On quality, People scores 34/100 on Intrinsiqq's quality scorecard (a lower-quality business on these measures), weighing growth, margins, returns on capital, share count, and balance-sheet strength. All figures are computed from SEC filings; read the full methodology. This is analysis, not investment advice.
Intrinsiqq's two-stage DCF estimates an intrinsic value of about $47.48 per share for IAC, projecting its recent free cash flow forward with a growth rate that fades toward a long-run rate and discounting it back to today. Applying a 25% margin of safety gives a more conservative fair-value entry around $35.61. At today's $44.54, that puts the stock about 6.6% below estimated intrinsic value. The result is sensitive to the growth and discount-rate inputs, so it is best to run conservative, base and optimistic cases. You can adjust all of them yourself with the sliders on the DCF tab.
People scores 34 out of 100 on Intrinsiqq's quality score, a weighted blend of 8 metrics each scored 0 to 100, which makes it a lower-quality business on these measures. Recent fundamentals include a -6.9% operating margin and a -2.1% return on invested capital. The score weighs revenue and free-cash-flow growth, operating margins, return on invested capital, share-count change, and balance-sheet strength, all computed from SEC filings, not opinion. Because valuation only means something relative to quality, the full metric-by-metric breakdown is on the quality scorecard.

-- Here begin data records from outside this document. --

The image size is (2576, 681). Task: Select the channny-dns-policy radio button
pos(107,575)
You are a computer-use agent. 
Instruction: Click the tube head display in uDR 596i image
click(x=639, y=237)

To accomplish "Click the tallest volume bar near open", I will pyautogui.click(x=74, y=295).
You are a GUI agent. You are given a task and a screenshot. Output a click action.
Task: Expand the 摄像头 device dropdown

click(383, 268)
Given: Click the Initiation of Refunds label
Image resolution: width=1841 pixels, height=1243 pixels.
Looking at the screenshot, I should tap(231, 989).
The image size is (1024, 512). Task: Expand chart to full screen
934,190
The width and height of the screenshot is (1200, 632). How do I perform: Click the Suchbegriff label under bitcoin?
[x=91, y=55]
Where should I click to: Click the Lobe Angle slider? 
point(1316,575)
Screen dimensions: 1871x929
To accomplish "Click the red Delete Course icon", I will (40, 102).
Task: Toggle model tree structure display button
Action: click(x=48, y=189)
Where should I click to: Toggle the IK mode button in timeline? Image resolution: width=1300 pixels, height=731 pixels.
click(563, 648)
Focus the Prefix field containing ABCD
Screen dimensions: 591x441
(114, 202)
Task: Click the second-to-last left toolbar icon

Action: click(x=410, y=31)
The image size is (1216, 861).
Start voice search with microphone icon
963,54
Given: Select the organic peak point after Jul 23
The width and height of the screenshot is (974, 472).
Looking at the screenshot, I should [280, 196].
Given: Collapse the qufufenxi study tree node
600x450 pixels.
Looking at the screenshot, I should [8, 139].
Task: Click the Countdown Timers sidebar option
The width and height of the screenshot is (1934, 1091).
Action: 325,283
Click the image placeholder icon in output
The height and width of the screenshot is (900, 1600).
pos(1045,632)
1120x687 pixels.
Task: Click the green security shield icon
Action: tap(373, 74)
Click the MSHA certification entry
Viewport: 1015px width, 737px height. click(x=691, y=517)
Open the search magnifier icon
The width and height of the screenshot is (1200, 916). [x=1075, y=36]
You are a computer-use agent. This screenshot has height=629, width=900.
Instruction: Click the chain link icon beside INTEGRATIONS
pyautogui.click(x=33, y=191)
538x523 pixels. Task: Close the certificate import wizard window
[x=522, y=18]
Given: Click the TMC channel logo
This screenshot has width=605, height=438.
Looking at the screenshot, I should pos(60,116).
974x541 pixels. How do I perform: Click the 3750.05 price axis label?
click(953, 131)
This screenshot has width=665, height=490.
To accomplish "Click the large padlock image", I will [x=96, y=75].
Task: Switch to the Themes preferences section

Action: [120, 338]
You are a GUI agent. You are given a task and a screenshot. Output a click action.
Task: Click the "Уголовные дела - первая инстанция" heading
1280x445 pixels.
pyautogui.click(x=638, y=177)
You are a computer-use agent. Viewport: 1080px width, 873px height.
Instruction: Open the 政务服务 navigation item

That depends on valuation and quality together, not either alone. IAC currently trades around its estimated intrinsic value and scores 34/100 on quality (lower-quality). A cheap price is only a bargain if the business is durable, and a premium can be justified by genuine quality, so the two questions, "is it cheap?" and "is it good?", only make sense side by side. Read the valuation against the quality scorecard, run the DCF on your own assumptions, and decide for yourself. This is analysis from SEC filings, not investment advice.